Work to complete:
Beginning at the line containing "Task: Click the network signal bars icon", print every line until the records end, keeping each exactly as it is.

Materials provided:

════

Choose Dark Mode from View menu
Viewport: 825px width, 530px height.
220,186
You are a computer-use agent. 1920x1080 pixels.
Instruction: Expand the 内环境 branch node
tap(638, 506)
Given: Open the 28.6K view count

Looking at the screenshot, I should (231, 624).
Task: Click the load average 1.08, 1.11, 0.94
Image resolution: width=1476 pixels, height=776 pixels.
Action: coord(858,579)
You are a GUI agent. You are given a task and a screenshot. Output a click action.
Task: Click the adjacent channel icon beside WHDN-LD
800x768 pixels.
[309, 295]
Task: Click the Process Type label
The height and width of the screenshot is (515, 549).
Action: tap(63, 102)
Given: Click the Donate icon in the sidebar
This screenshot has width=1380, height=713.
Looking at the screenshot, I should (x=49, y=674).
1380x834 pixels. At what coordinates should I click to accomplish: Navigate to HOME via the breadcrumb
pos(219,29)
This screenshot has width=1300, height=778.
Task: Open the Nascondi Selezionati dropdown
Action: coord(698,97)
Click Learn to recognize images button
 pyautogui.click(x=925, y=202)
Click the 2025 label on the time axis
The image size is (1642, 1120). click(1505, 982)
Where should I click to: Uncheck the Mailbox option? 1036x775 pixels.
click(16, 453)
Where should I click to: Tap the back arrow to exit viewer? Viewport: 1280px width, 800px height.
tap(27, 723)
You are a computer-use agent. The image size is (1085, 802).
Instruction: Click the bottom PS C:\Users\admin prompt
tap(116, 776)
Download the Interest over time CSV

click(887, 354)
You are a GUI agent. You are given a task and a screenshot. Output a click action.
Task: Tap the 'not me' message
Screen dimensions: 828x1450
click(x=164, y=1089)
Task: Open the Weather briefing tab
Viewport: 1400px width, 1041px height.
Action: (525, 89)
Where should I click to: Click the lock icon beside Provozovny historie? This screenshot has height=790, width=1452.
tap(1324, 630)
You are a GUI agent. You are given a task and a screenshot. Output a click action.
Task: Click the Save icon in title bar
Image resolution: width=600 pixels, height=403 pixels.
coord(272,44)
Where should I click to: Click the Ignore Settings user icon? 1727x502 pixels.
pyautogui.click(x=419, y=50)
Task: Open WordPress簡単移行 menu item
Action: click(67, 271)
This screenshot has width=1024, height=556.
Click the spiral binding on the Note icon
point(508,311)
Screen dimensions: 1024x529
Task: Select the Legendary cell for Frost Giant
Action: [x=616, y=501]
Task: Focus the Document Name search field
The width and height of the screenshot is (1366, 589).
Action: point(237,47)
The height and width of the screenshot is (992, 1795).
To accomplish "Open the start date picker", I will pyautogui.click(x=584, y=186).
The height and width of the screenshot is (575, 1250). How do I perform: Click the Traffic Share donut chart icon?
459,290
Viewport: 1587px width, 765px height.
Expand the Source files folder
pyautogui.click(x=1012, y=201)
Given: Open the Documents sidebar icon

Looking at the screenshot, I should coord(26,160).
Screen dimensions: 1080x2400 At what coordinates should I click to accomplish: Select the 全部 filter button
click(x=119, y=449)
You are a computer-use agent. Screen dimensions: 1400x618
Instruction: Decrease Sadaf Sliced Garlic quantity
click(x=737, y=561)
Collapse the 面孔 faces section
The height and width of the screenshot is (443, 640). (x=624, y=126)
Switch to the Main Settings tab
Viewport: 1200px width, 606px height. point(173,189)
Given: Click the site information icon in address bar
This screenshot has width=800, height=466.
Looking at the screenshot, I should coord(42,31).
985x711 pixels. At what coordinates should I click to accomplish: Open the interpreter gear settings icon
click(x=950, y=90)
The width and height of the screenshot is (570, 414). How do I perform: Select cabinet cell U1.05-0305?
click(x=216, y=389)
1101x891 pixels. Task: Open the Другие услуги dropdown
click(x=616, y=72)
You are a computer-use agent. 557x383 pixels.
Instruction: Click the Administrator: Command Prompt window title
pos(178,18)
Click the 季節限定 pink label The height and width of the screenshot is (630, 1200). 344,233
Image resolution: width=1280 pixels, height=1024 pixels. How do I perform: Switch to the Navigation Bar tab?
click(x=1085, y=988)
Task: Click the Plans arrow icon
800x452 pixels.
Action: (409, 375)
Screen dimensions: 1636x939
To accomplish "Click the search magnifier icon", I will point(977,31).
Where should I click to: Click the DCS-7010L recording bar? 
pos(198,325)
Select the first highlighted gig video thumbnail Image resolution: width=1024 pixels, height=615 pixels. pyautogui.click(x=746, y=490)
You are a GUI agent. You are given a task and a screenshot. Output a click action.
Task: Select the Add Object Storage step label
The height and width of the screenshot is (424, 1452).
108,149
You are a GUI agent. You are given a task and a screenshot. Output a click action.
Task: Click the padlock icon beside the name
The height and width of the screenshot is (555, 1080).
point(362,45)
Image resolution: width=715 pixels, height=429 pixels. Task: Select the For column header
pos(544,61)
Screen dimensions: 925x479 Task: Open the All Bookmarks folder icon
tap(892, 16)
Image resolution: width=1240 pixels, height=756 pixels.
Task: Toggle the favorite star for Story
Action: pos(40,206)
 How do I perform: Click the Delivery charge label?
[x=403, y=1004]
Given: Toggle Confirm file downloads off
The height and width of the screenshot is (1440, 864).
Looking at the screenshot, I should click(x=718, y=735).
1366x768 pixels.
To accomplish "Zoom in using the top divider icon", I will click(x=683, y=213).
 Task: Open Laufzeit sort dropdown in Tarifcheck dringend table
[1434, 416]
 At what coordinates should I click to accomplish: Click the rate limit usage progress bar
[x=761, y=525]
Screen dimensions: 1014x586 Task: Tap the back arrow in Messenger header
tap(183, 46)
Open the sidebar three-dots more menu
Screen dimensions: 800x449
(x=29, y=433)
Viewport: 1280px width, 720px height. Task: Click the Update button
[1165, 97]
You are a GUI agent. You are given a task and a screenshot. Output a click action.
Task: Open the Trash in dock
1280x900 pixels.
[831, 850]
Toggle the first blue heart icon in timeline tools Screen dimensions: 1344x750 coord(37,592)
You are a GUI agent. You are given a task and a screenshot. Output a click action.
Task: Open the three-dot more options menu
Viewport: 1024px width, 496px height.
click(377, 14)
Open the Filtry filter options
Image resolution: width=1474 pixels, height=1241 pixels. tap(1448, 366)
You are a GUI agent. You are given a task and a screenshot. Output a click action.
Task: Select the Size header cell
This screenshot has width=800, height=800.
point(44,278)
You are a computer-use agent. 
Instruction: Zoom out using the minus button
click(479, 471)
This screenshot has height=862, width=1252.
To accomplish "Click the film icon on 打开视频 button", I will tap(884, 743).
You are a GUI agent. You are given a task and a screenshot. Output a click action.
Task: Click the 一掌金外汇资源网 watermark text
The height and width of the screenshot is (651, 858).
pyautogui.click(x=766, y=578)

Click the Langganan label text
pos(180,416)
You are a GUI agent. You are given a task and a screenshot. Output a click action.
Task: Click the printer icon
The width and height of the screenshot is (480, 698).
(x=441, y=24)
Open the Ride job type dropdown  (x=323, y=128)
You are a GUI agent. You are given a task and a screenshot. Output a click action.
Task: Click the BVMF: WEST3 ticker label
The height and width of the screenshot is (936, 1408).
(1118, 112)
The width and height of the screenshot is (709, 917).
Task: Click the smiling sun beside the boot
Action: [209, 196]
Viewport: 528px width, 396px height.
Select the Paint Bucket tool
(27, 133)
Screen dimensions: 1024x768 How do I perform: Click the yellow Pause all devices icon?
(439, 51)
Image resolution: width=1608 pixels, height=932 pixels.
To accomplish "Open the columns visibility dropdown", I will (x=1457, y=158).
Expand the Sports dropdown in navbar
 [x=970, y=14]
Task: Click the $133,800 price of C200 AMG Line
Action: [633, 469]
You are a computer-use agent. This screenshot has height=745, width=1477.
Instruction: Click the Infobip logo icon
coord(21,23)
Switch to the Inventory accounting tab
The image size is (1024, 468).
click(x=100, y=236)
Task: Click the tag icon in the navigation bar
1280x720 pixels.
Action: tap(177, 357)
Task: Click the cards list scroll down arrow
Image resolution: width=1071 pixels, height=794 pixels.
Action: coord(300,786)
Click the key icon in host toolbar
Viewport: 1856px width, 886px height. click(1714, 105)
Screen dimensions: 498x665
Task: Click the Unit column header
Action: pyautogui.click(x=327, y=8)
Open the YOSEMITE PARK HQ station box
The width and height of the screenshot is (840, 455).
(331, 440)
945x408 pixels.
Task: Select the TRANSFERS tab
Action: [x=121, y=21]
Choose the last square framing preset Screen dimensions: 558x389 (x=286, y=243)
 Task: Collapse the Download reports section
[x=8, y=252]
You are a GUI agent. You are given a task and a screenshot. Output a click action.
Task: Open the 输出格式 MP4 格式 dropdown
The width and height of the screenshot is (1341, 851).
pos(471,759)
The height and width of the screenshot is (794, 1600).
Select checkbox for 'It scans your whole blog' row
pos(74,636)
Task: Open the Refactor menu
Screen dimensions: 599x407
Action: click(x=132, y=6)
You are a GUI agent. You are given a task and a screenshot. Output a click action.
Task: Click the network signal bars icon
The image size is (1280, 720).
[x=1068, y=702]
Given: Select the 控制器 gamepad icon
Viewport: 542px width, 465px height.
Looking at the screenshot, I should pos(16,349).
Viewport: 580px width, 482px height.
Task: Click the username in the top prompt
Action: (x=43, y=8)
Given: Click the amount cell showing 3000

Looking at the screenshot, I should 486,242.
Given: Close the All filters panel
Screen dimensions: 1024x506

════

Your response:
Task: Click the network signal bars icon
The image size is (1280, 720).
[x=1068, y=702]
Given: Select the 控制器 gamepad icon
Viewport: 542px width, 465px height.
Looking at the screenshot, I should pos(16,349).
Viewport: 580px width, 482px height.
Task: Click the username in the top prompt
Action: (x=43, y=8)
Given: Click the amount cell showing 3000

Looking at the screenshot, I should 486,242.
Given: Close the All filters panel
Screen dimensions: 1024x506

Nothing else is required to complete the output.